Newly empowered market participants, such as suppliers, on-demand platforms, digital giants, and cities that have an active role in mobility, will challenge automotive OEMs’ competitive positions.
I also foresee a broader lifetime of better-informed consumers and greater transparency in the future. Consumers will make decisions based on information rather than marketing. Technological advancements are rapidly moving to a future in which the car performs most driving functions. Although legislation and regulations are proving more difficult to manage.

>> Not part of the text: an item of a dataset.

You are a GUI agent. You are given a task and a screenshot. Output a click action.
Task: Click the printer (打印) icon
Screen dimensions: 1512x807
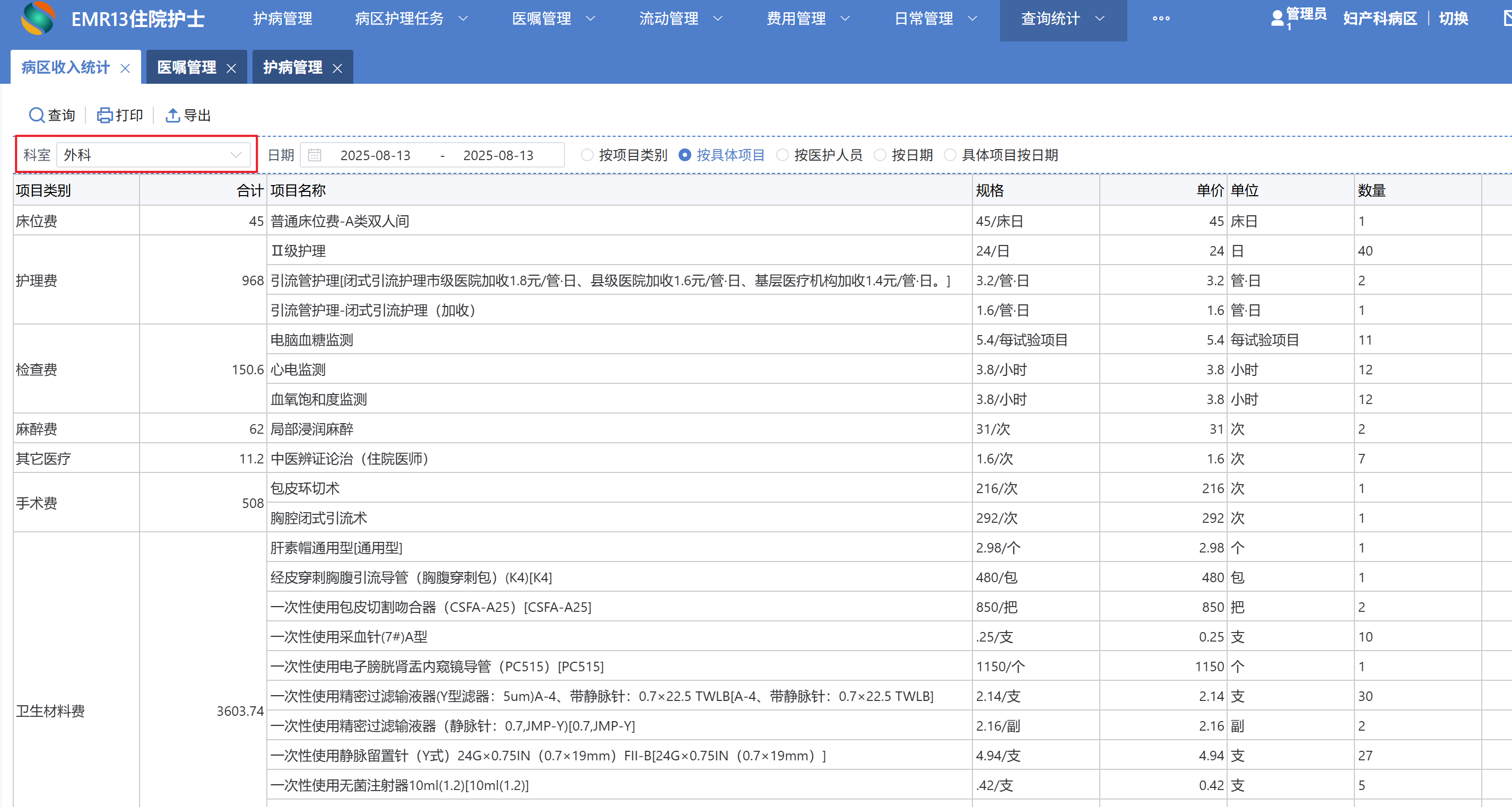pyautogui.click(x=105, y=115)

I have no crystal ball, but the technology and consumer today suggest a clear direction towards these trends for 2035, mentioned below.
Trend 1–2035 Car Vitals: Machine Learning and Natural Language Processing
You call Max, your autonomous car 😊, to pick you up from the office. Max parks itself right outside the door, then heads over to pick up Jimmy, your son from school. Your car was supposed to take you to the gym but instead heads over to the baseball stadium. Then you remember, today is Jimmy’s final match and you nearly forgot! (Max saved the day because luckily, the other day Jimmy told Max that he had his final match and expected you to be there!)
So, how does that sound? Oh boy! I would love to have a Max of my own and we are only a few years away!
Voice and Text (with the background technology being NLP) will become a game-changer and provide a very rich experience. AI & ML algorithms in the vehicle will be processing voice/text, interpreting, and making decisions based on information about location, time, and authorization.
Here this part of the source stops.